Step 2: Select Your Generation Mode

  1. On the creation page, look for the Generation Mode selector.

  2. Choose your mode:

    • Realistic (default) — Realistic detail, accurate lip sync, and faster generation

    • Expressive — Animated style with prompt-guided expression and movement

  3. Optional: Click the info icon next to "Generation Mode" to see a side-by-side comparison video.

Realistic mode is pre-selected for the best quality output, faster generation, and optimal lip-sync accuracy.

Step 3: Upload Your Photo

  1. In the center of the screen, click the upload area or drag and drop your photo file.

  2. Select a clear, front-facing image of the person whose photo you want to animate.

  3. The photo will preview immediately below the upload area.

Alternative: If you don't have a photo ready, scroll down to the Preset Faces Carousel and select one of the sample faces to test the feature.

Step 4: Review Advanced Settings (Optional)
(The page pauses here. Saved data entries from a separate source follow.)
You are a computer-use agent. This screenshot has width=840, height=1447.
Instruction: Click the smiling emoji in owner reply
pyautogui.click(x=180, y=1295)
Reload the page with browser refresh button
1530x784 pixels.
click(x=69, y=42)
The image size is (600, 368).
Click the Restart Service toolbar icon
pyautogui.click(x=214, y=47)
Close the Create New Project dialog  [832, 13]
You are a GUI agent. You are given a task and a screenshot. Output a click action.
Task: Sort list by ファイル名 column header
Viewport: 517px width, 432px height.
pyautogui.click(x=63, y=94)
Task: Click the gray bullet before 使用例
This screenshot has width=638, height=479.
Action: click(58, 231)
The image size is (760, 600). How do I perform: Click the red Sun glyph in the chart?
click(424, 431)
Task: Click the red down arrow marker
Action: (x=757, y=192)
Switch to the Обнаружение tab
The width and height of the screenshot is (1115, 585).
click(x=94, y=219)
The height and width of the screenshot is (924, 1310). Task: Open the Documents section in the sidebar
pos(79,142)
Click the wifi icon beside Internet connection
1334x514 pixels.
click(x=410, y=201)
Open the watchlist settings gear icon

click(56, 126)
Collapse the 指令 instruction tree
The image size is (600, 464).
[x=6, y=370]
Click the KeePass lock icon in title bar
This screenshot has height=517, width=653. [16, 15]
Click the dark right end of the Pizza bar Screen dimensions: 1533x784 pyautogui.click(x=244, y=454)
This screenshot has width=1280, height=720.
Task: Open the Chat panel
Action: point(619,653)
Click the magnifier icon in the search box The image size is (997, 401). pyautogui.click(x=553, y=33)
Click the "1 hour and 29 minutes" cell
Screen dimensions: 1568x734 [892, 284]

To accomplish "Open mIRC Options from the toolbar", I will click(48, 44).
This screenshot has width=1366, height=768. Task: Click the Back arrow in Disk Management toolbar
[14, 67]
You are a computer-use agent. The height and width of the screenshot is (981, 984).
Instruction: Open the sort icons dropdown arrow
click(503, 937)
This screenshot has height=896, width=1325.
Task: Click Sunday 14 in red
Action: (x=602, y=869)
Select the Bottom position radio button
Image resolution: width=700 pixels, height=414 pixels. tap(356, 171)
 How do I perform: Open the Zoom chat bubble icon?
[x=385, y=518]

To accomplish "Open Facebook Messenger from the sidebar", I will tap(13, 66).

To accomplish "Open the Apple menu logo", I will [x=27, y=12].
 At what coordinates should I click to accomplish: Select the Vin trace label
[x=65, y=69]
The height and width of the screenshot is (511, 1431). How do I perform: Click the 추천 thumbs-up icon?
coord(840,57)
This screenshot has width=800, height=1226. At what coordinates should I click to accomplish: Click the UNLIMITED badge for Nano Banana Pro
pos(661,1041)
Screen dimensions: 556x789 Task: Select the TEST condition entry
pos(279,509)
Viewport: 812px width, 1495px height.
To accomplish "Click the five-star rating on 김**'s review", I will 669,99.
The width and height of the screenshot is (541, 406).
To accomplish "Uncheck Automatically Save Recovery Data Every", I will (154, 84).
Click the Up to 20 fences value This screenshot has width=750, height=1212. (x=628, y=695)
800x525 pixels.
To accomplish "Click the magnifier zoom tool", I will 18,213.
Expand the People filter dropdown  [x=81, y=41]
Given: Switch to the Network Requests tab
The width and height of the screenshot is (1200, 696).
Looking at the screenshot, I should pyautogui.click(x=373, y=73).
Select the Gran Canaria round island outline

  • Below your photo preview, expand the Advanced Settings accordion.

  • In Expressive mode, you can enter a custom prompt to guide facial expression and movement.

  • In Realistic mode, expression is handled automatically — no additional adjustments are needed.

Step 5: Select Your Audio Source

Choose one of three audio options:

Option A: Upload an Audio File

  • Click Upload from device and select an MP3, WAV, or similar audio file.

  • The file uploads and displays in the audio player.

Option B: Use a Preset Audio

  • Browse and select from the available preset audio clips.

Option C: Use a Cloned Voice / Text to Speech

  • Select a voice and enter your script to generate a voiceover using an AI voice.

Step 6: Trim Audio Duration (Optional)

  1. Below the audio player, adjust the Start Seconds and End Seconds sliders to select the portion of audio you want to use.

  2. The maximum supported duration is 60 seconds.

  3. The UI displays the trimmed duration and estimated credit cost before you generate.

Trim error: If you set "End Seconds" beyond the audio duration, you'll see an error. Adjust the slider to fix it.

Step 7: Review and Generate

  1. Review your selections:

    • Generation mode is set (Realistic or Expressive)

    • Photo is uploaded and visible

    • Audio is selected and trimmed

  2. Check the estimated credit cost displayed on the Generate button.

  3. Click Generate Talking Photo.

You'll see loading status messages as your video is processed.

Step 8: Download Your Video

  1. Once generation completes, you'll be redirected to your project page with a success notification.

  2. The video plays automatically.

  3. Click Download Video to save the MP4 file to your device.


Verify the Setup

To confirm your talking photo was created successfully:

  • Video plays: The generated video shows your photo animating with clear lip movements.

  • Lip-sync accuracy: Mouth movements sync to the audio — words and syllables align visually.

  • Natural expressions: The face shows natural, realistic movements (Realistic mode) or prompt-guided expressions (Expressive mode).

  • Audio clarity: The audio plays clearly with no gaps or distortion.

  • Download file: The MP4 saves to your device and plays in any standard video player.


Troubleshooting

Issue

Likely Cause

Solution

Lip movements look unnatural or don't match audio

Photo is side-angled, blurry, or face is obscured

Upload a clear, front-facing photo with good lighting. Regenerate.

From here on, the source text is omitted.